Six Myths About Children in the Digital Age
Every age has its myths. Myths are often equated with falsehood, but their very persistence reveals society’s deeper commitment to particular values. Some myths in the digital age are remarkably hard to shake, even though evidence from research and experience often contradicts them. Here are my top myths about children in the digital age.
Children are ‘digital natives’ and know it all.
Parents are ‘digital immigrants’ and don’t know anything.
These are linked, a reversal of the generational power hierarchy between adults and children that has held sway throughout history. It fascinates many that, seemingly only now, in the digital age, do children know more than adults, so that adults could – and perhaps should – learn from them.
But the evidence suggests that children are often the most confident and experimental online, but that doesn’t mean they understand the internet or how and why people act online better than their parents do.
Rather, both children and parents vary hugely in what they know and many children turn to their parents for trustworthy guidance, just as many parents do their best to provide it.
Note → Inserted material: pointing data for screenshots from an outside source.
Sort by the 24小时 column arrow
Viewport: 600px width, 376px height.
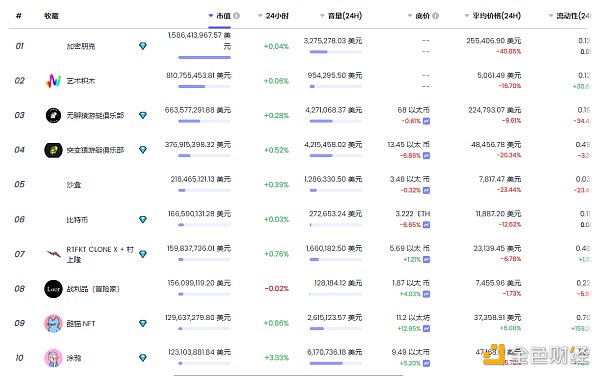[x=260, y=16]
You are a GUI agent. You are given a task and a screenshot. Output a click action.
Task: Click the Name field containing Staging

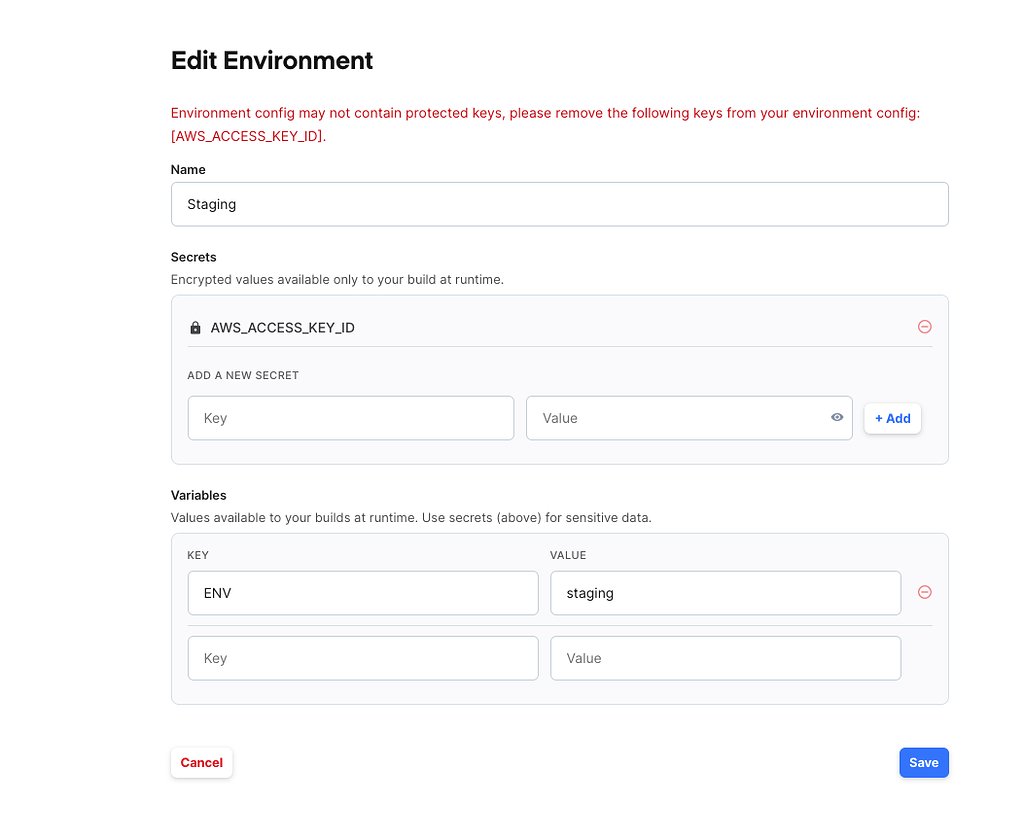tap(560, 204)
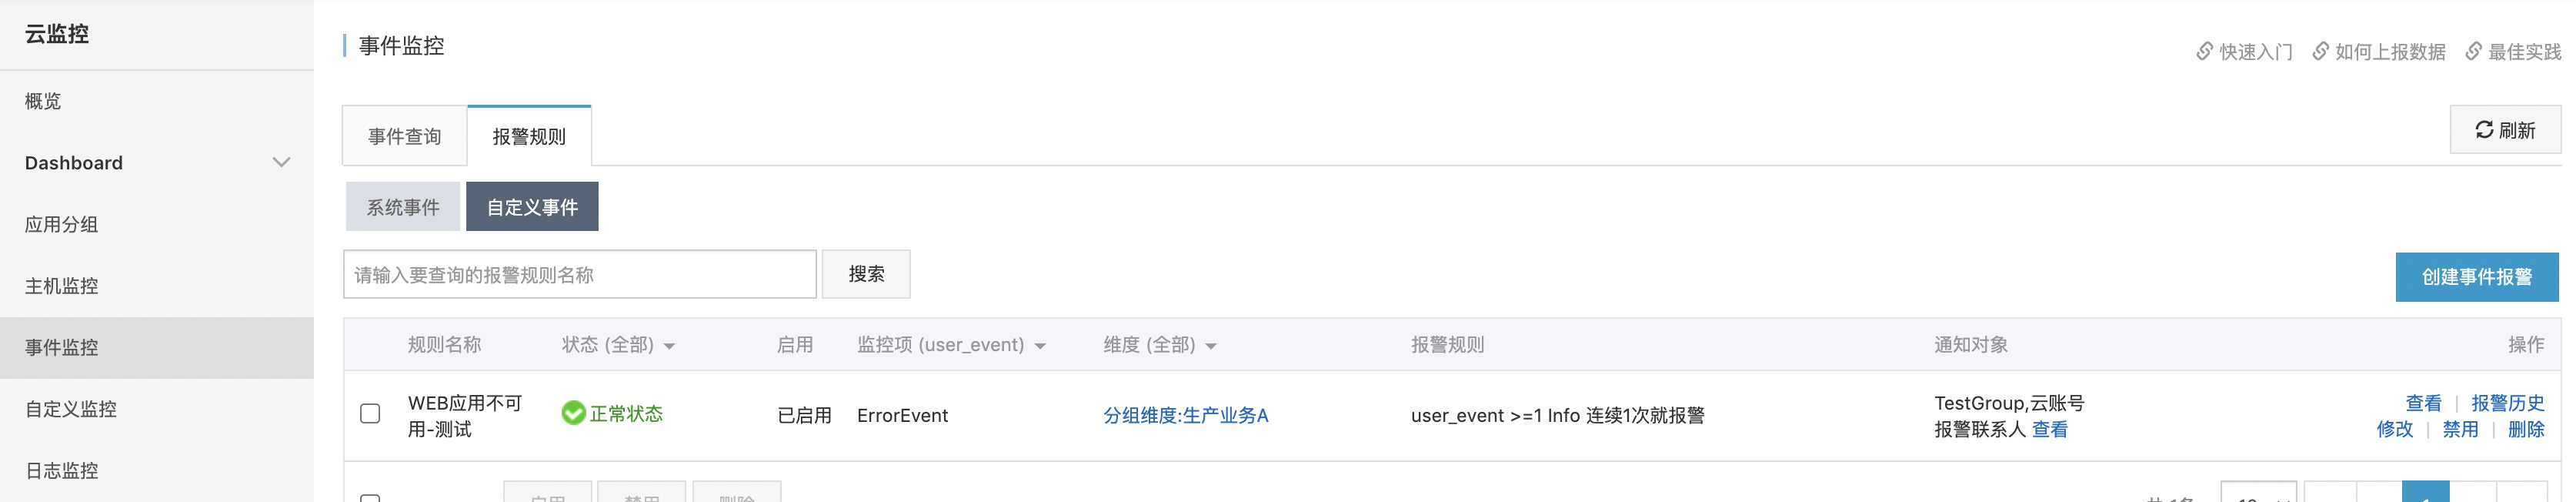Click the 快速入门 link icon

2204,51
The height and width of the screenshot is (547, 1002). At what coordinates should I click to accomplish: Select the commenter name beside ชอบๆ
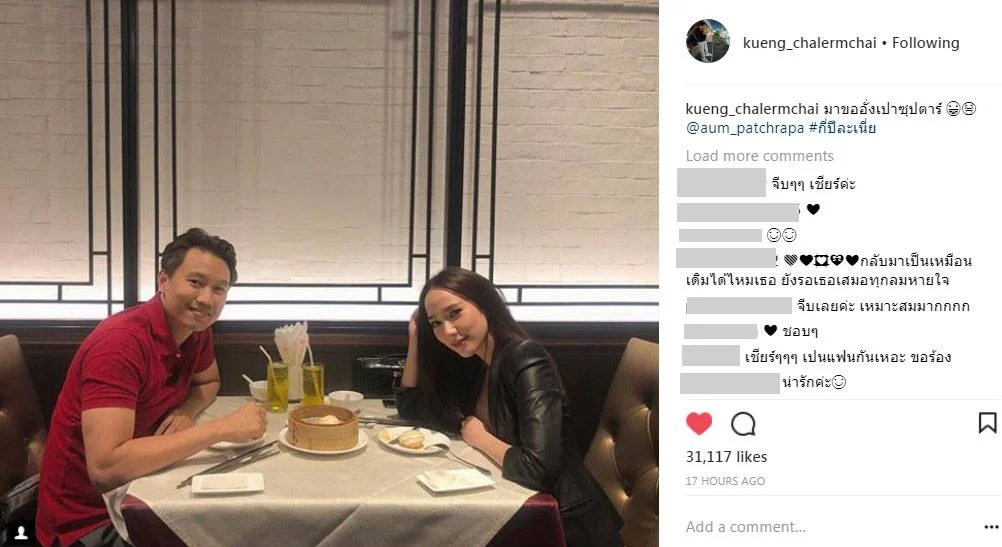click(721, 331)
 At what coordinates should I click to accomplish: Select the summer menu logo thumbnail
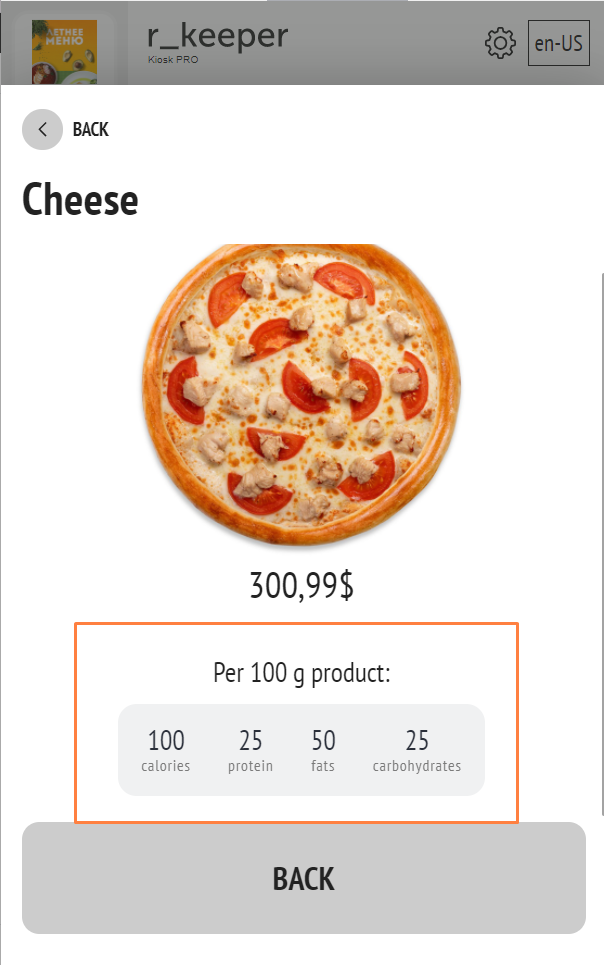click(65, 52)
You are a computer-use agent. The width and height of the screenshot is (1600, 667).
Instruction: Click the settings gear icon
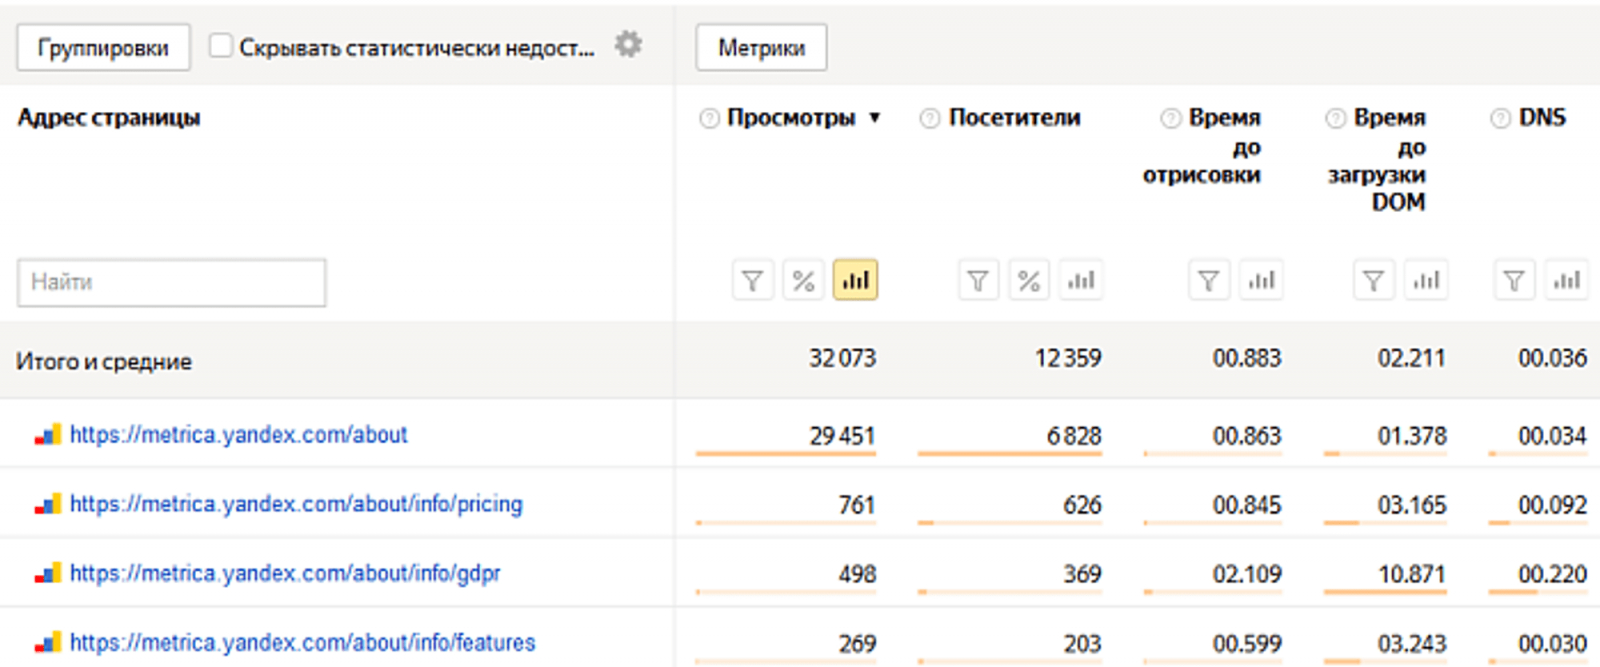(x=628, y=45)
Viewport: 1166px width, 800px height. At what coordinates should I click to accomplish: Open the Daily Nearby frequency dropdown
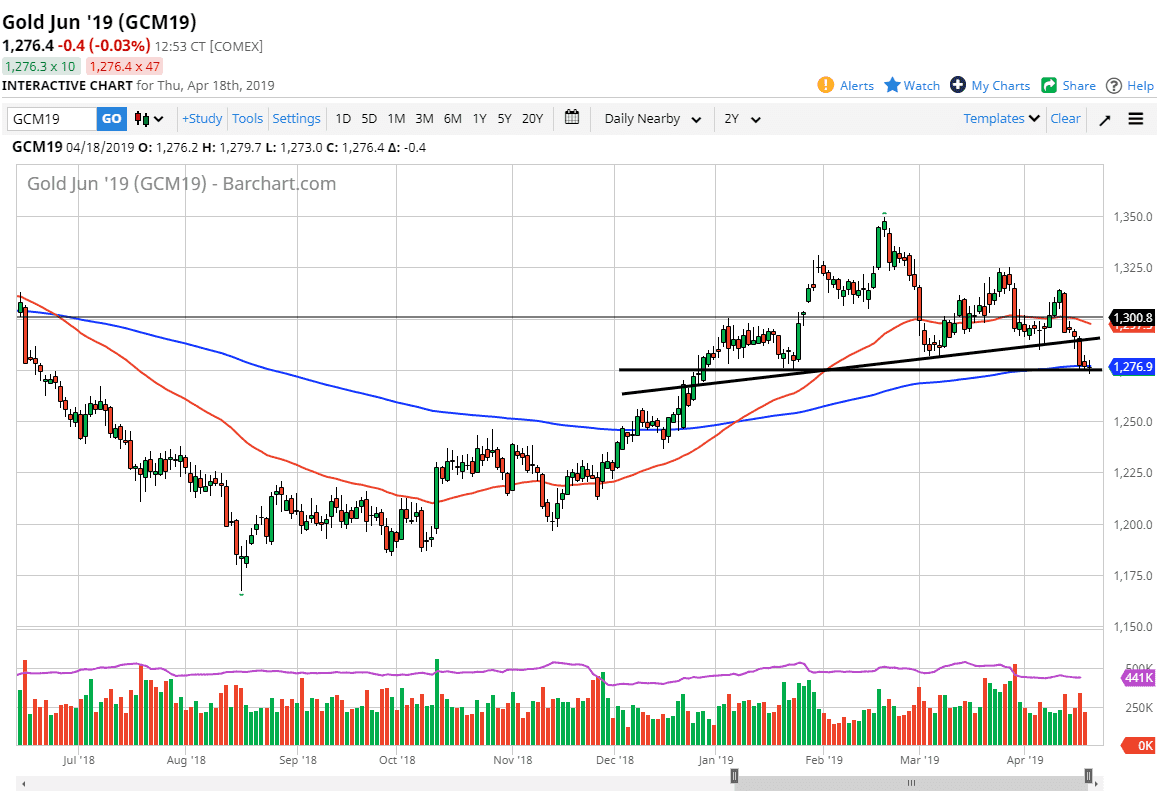coord(652,119)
Time with media is time wasted compared with ‘real’ conversation or playing outside.
Parents’ role is to monitor, restrict and ban because digital risks greatly outweigh digital opportunities.
These together underpin the popular screen time discourse which expresses our anxieties about social change. It’s never quite clear in all the advice to parenting whether the screen time ‘rules’ (no screens for infants, no more than two hours per day, etc.) are motivated by the view that the non-digital world is more ‘real’ and thus ‘better’ (myth 3) or, contradicting this, if the online world is too real and thus ‘worse’ (myth 4).
Here the evidence is weak and confusing. For example, it has not been shown that more screen time results in more childhood harm. It is clear that conversation and free play are good, but unclear that these are always best done in the physical rather than virtual world.
It does appear that if we restrict children online, this makes them safer but it also leads to conflict and to evasion. So this is not to deny the risk of harm from internet use but, rather, to say: it’s not so simple as to restrict and ban – because restrictions don’t necessarily make for safety, but they do undermine the opportunities.
Children don’t care about their privacy online.
Media literacy is THE answer to the problems of the digital age.
These are also linked, contradicting the view of children as knowing it all (myth 1) and adults knowing little (myth 2) by claiming instead how much we have to teach children. If we could make kids care about their privacy, then they wouldn’t give their data away or put themselves at risk. If society could educate children, maybe everyone, about how the digital media really work and their problems, then there’d be no need to regulate the internet, thereby avoiding unwarranted interference in digital or market freedoms.
The evidence here is that children do care about interpersonal privacy – but they also want to be part of the group and to share according to its norms. They care less about companies gaining access to their data because they know less about it. But knowing might not change behaviour nonetheless, because those companies force a binary choice – give us your data or don’t use the service. Education isn’t what will make the difference in this situation.
If myths persist because they represent our deepest hopes and fears, then I might conclude that what we really worry about is that:
Adult knowledge is losing its value and authority.
Children’s lives – their values and wellbeing – are getting worse.
We can’t change the world so let’s try to improve the individual.
Now, there’s a debate worth having. It requires different kinds of evidence and argument. And it’s much more political.
Of course, the nature and uses of the internet matters greatly. But often when we think that’s what we’re arguing about, we’re missing the point, for our concerns about social change go deeper, as do our disagreements.